* [Given request 1]
Could you put the records from the line holding "Image resolution: width=1329" through the line holding "pos(319,21)", both included, into a numbered list with blank lines left out?

## Begin Source

CYPRESS, Calif.--(BUSINESS WIRE)--Romeo Power, Inc. (“Romeo Power” or the “Company”) (NYSE: RMO), an energy technology leader delivering advanced electrification solutions for complex commercial vehicle applications, today announced the completion of the third and final phase of its relocation from Vernon, California to its new 215,000 sq. ft. manufacturing center and headquarters in Cypress, California.

The Company recently completed the transition of remaining testing labs and equipment from its Vernon site to the new facility, with a significant amount of advanced planning, engineering, logistics and permitting to land and connect equipment and minimize down time.

“The relocation of our labs and completion of our move marks a significant milestone for Romeo Power,” said Chief Executive Officer Susan Brennan. “With testing, engineering, design, quality, production, shipping and support services all in a single, state-of-the-art facility, we are well positioned for planned expansion into marine and industrial markets, improved operational efficiencies, and scaling of manufacturing and production.”

“Further, Cypress offers a great location for us because of its proximity to both Los Angeles and Orange County, a diverse workforce, and an established and thriving business corridor,” Brennan added.

Romeo’s Chief Operating Officer Anne Devine said the Company received a great deal of support from the City of Cypress, enabling them to move through the permitting process and complete the relocation on schedule and on budget.

## End Source

* [Given request 2]
Can you continue the announcement about Romeo Power's relocation to Cypress, picking up after its final sentence?

## Begin Record list

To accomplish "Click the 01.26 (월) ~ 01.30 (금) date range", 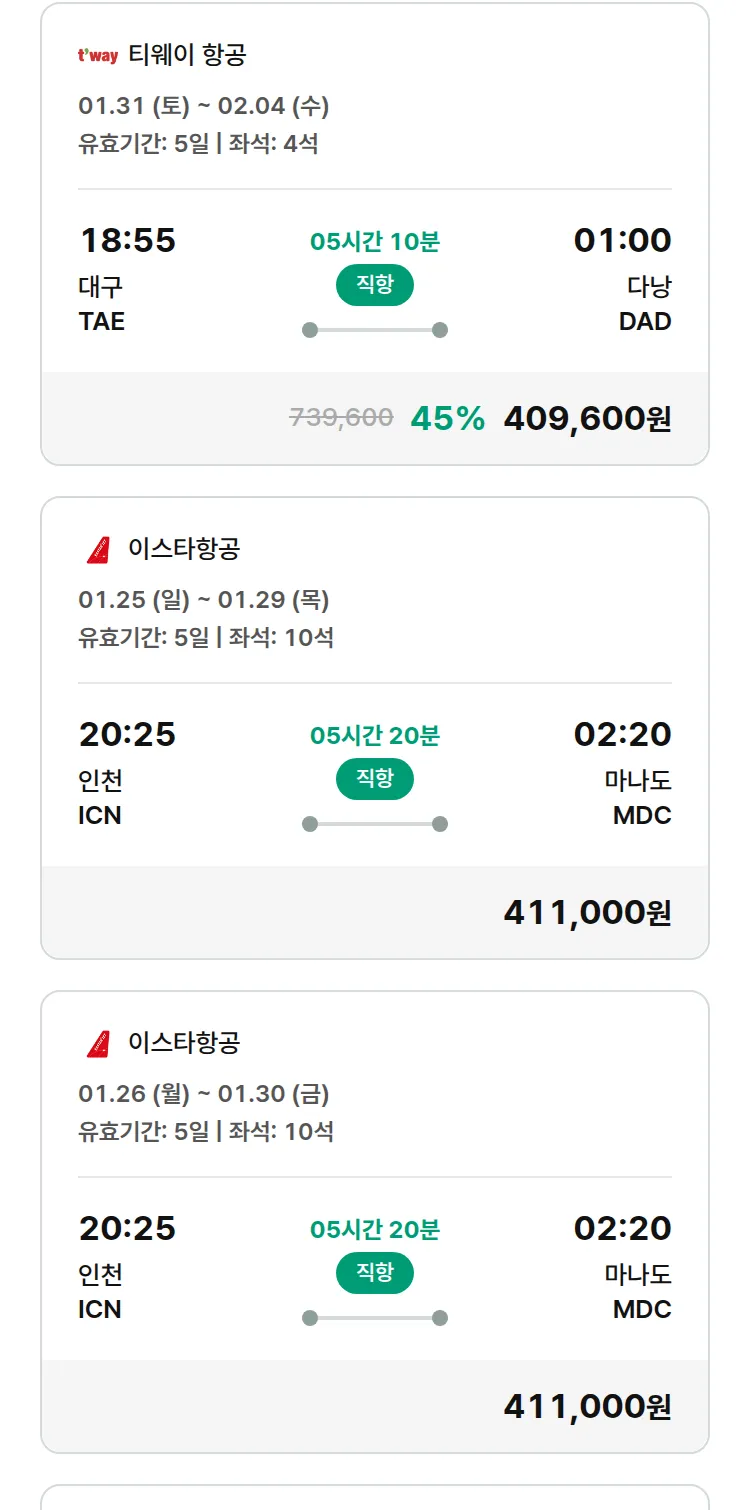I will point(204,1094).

## End Record list
## Begin Record list

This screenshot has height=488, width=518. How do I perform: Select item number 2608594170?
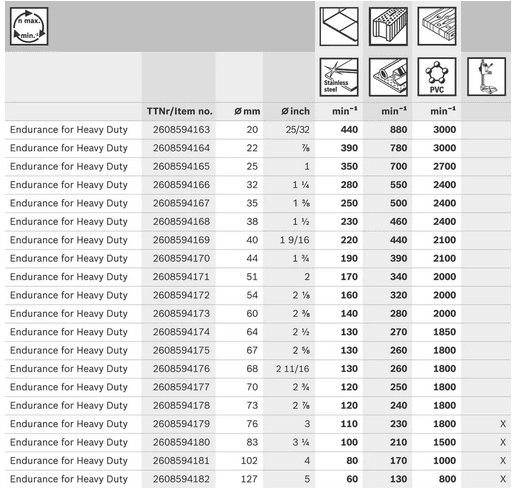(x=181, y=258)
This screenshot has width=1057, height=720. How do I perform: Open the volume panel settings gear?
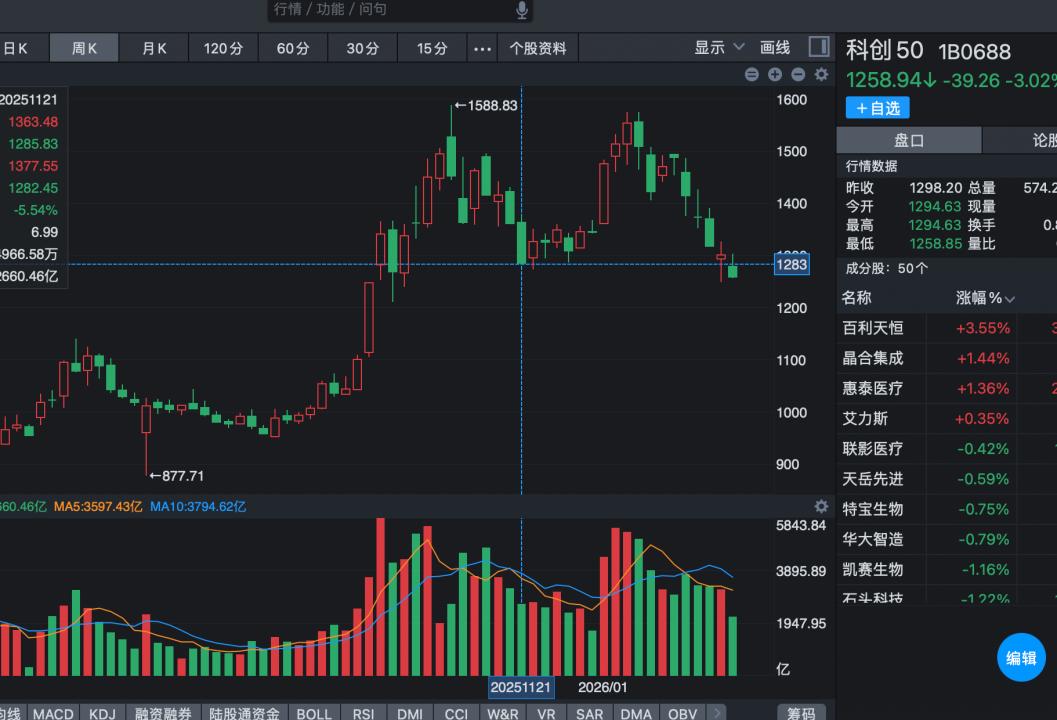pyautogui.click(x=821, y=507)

## End Record list
## Begin Record list

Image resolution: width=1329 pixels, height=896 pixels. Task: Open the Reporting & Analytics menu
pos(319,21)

## End Record list

* [Reply 1]
1. Image resolution: width=1329 pixels, height=896 pixels. Task: Open the Reporting & Analytics menu
2. pos(319,21)

* [Reply 2]
“We are thrilled to have our entire team, equipment and processes under one roof,” Devine said. “Our new manufacturing operation will not only support growth, it will enhance throughput, quality and cost-effectiveness. With 24,000 square feet of office space dedicated to engineering, product management, quality and other support resources, and another 191,000 square feet of factory space dedicated to state-of-the-art automated module manufacturing, pack assembly and advanced testing laboratories, we can produce four times the capacity as compared to our previous location. We want to especially thank the City of Cypress for welcoming us to the business community here. We are very excited to be moved into our new home in Cypress.”

About Romeo Power, Inc.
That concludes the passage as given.